In a detailed assessment of the IDF’s capabilities, Kenneth Brower argues that in many ways it is mightier than many Israelis realize. Through air power alone, Brower contends, Israel could likely cripple the entire Russian expeditionary force in Syria in less than hour. And that’s not all:
Israel can defeat any conceivable Russian expeditionary force, but obviously cannot defeat Russia or reach Moscow. Similarly, Russia cannot defeat Israel or reach Jerusalem. . . . Israel can [also] defeat Iran and its proxies at a relatively acceptable cost—but only if there is decisive Israeli political and military leadership, which is now lacking. If military power has to be used preemptively to neutralize the Iranian nuclear threat, Israel, acting unilaterally, is far more militarily capable than the U.S.
[Indeed], neither the U.S. nor Russia can project meaningful conventional military power into the Middle East unless they are provided with both many months to mobilize and the absence of opposition during the long process of deployment. This conclusion implies that any U.S.-proposed mutual defense treaty offered to Israel would be militarily meaningless. Moreover, . . . any such treaty would actually result in significantly diminished Israeli national security.

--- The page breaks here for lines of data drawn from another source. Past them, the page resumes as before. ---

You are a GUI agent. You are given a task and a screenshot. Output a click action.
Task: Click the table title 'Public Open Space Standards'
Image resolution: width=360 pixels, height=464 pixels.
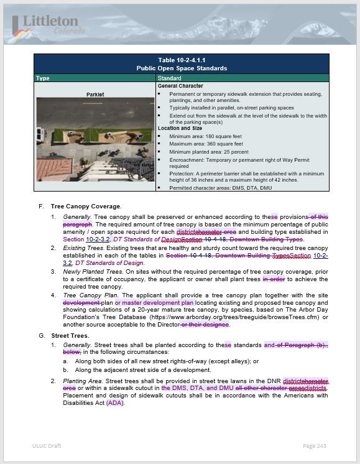click(x=180, y=68)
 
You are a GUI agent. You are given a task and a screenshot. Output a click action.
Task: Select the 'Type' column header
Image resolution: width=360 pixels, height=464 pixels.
click(x=43, y=78)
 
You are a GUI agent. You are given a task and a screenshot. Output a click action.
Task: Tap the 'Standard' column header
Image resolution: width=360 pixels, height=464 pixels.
click(x=170, y=78)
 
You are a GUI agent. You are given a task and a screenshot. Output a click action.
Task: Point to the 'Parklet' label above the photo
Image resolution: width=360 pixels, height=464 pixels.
click(x=95, y=95)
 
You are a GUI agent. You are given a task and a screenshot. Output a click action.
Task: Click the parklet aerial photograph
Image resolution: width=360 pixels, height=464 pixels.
click(x=95, y=139)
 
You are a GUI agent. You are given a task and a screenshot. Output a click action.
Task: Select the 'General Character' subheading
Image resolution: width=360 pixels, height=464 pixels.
click(x=180, y=86)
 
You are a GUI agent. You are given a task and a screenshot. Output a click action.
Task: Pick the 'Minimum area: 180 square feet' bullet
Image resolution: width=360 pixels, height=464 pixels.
click(x=205, y=136)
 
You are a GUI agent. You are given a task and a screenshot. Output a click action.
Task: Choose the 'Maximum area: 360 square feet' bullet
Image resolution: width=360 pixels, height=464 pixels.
click(x=206, y=144)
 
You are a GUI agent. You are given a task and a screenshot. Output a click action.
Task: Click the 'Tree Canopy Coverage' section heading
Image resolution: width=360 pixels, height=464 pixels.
click(x=86, y=206)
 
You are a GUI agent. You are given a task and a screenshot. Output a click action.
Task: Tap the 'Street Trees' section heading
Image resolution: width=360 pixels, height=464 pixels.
click(x=70, y=335)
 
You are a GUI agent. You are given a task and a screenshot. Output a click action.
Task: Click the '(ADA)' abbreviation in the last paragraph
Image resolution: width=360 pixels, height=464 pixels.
click(x=115, y=402)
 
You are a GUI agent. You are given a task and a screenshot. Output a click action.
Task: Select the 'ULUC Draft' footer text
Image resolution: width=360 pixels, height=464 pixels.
click(x=47, y=446)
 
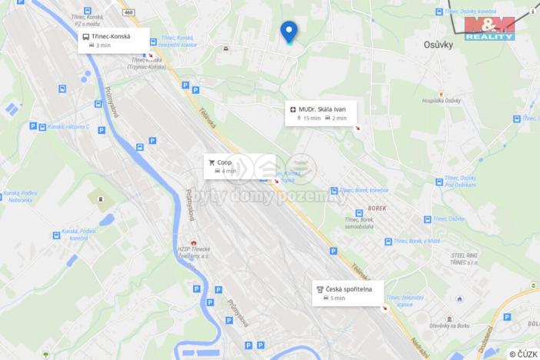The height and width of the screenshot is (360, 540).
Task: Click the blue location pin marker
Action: (288, 32)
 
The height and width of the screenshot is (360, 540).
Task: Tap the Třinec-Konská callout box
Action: (112, 40)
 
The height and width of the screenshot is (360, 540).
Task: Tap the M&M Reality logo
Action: (489, 28)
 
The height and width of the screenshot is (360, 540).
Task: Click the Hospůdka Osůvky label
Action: (441, 101)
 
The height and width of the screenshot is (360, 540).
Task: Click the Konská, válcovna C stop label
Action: (69, 127)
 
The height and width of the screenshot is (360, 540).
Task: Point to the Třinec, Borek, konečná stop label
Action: (362, 190)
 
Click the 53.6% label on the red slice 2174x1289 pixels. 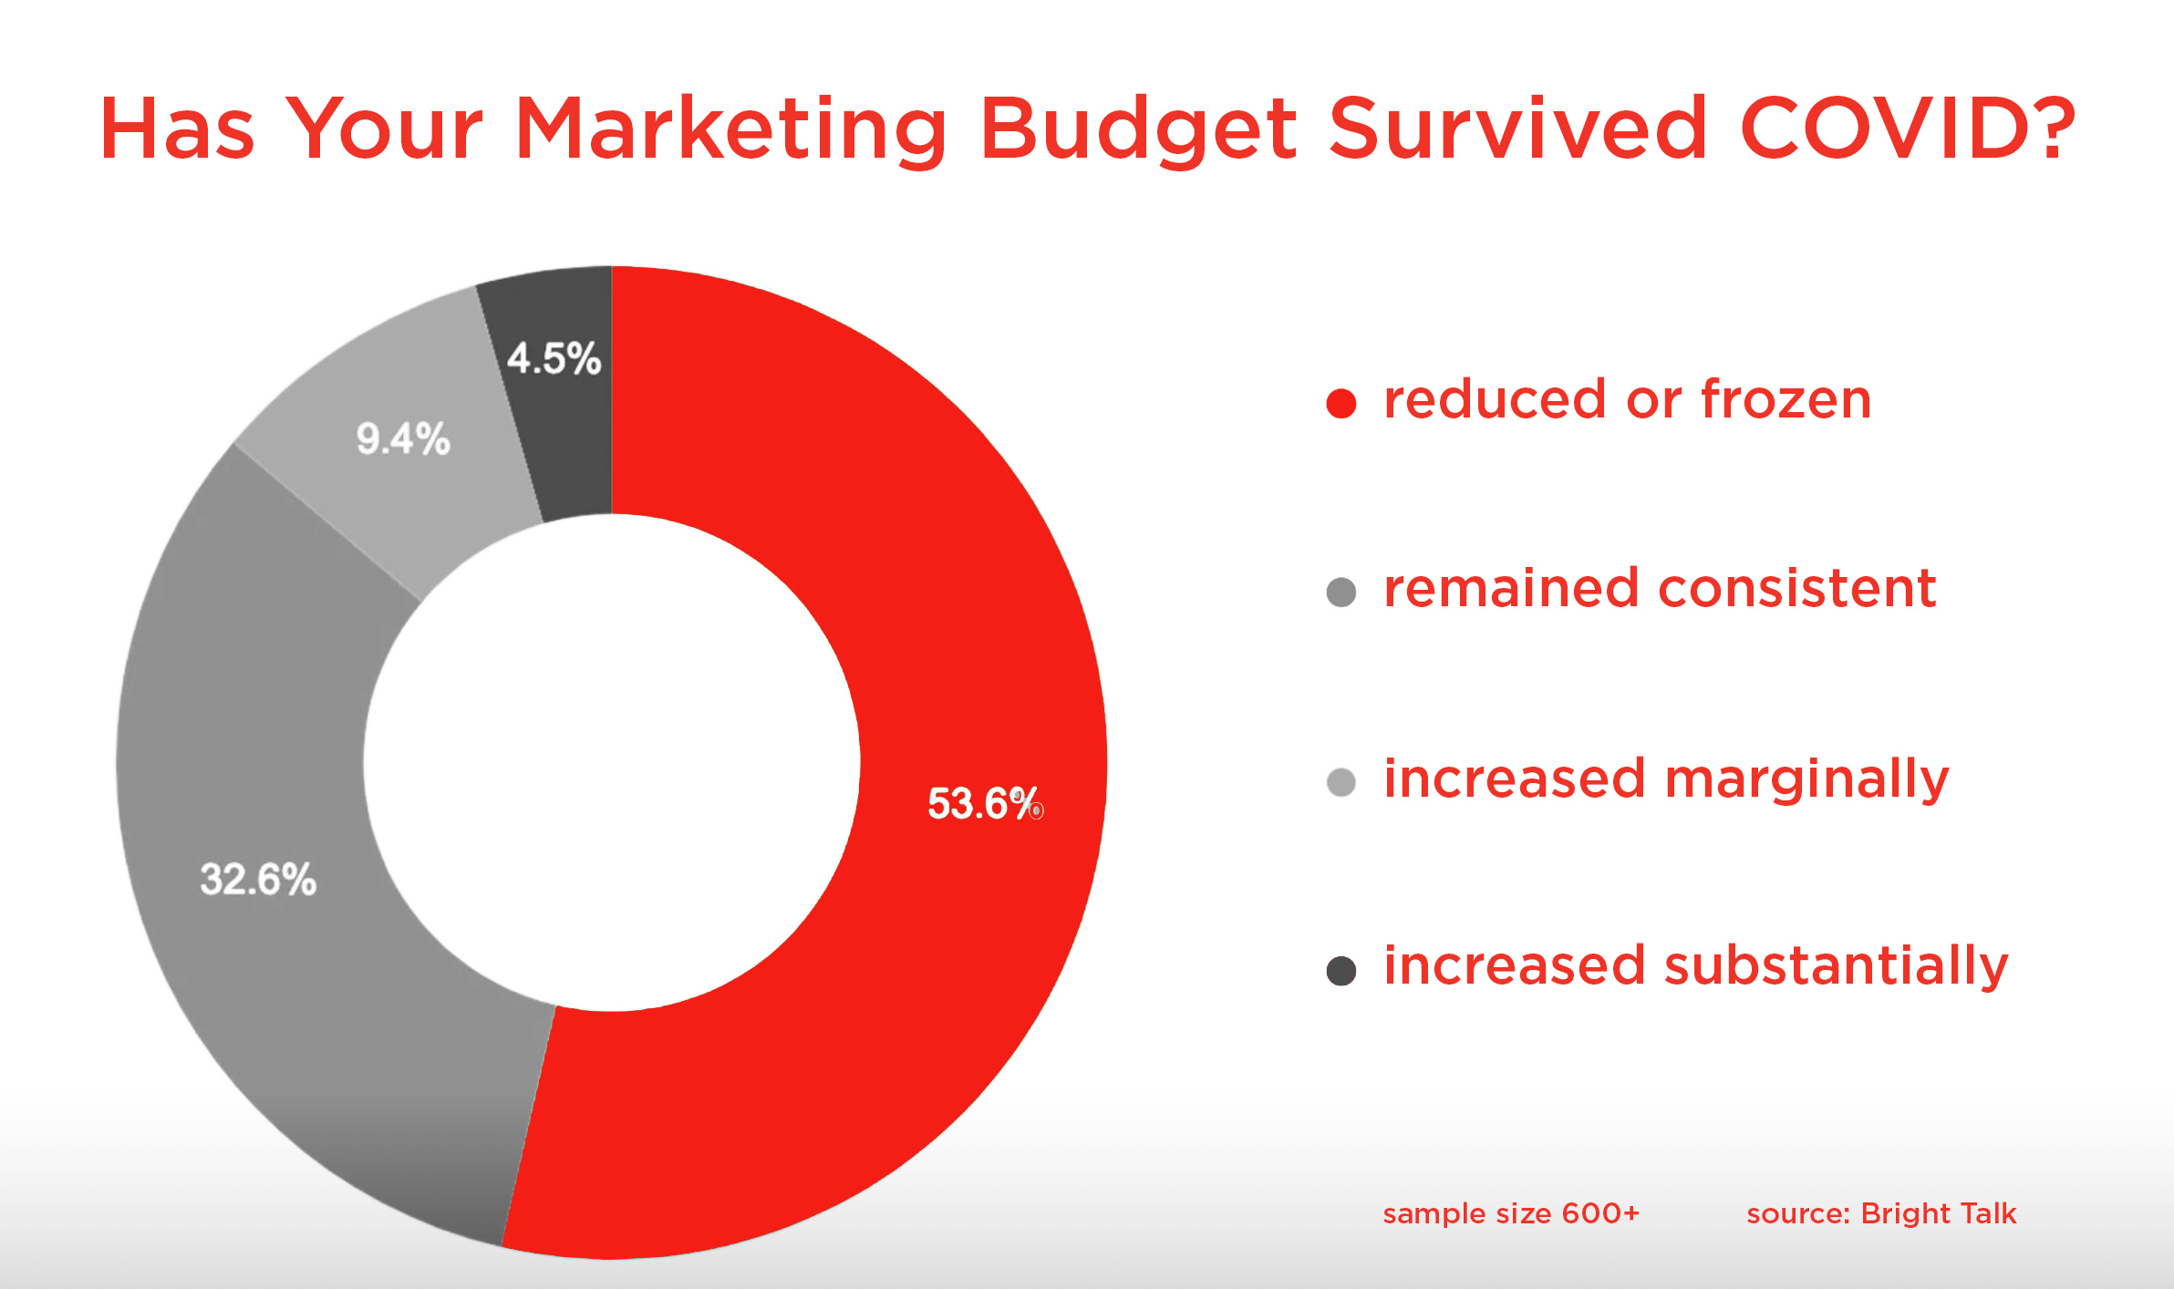point(985,803)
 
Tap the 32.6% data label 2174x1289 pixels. point(258,880)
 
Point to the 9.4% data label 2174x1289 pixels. point(403,438)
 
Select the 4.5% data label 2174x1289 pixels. point(554,358)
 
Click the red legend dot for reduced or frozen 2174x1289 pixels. point(1341,403)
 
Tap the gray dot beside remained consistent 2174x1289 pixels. point(1341,592)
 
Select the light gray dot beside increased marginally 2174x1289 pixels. point(1341,781)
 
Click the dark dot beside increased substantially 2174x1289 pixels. point(1341,970)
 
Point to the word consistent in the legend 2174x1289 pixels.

Nonetheless, writes Brower, there is no reason for Jerusalem to maintain delusions of invincibility. First, it lacks the ability to mobilize its ground forces as quickly and effectively as it once could. Second, there is the dangerous possibility of Iran attacking both directly and through its proxies from Syria, Lebanon, and Gaza, while also launching missiles directly from its own soil. Such an attack would quickly overwhelm the IDF’s top-notch missile-defense systems. To protect against such a scenario, Jerusalem must be willing to learn the lessons of both the 1967 and the Yom Kippur wars, and be willing to launch a preemptive attack:
If Israel were to hand Iran the initiative and allow it to launch a surprise attack on Israel that combines massive missile and rocket barrages with large-scale infantry raids across its northern and Gaza borders, Israel’s air defenses would be saturated, its vital military and civilian infrastructure would be heavily damaged, the mobilization of Israeli military reserves would be significantly delayed and disrupted, there would be heavy Israeli civilian casualties, and both Israeli civilian and military personnel would become prisoners of war. In short, it would be extremely painful if Israel chose not to preempt its enemies.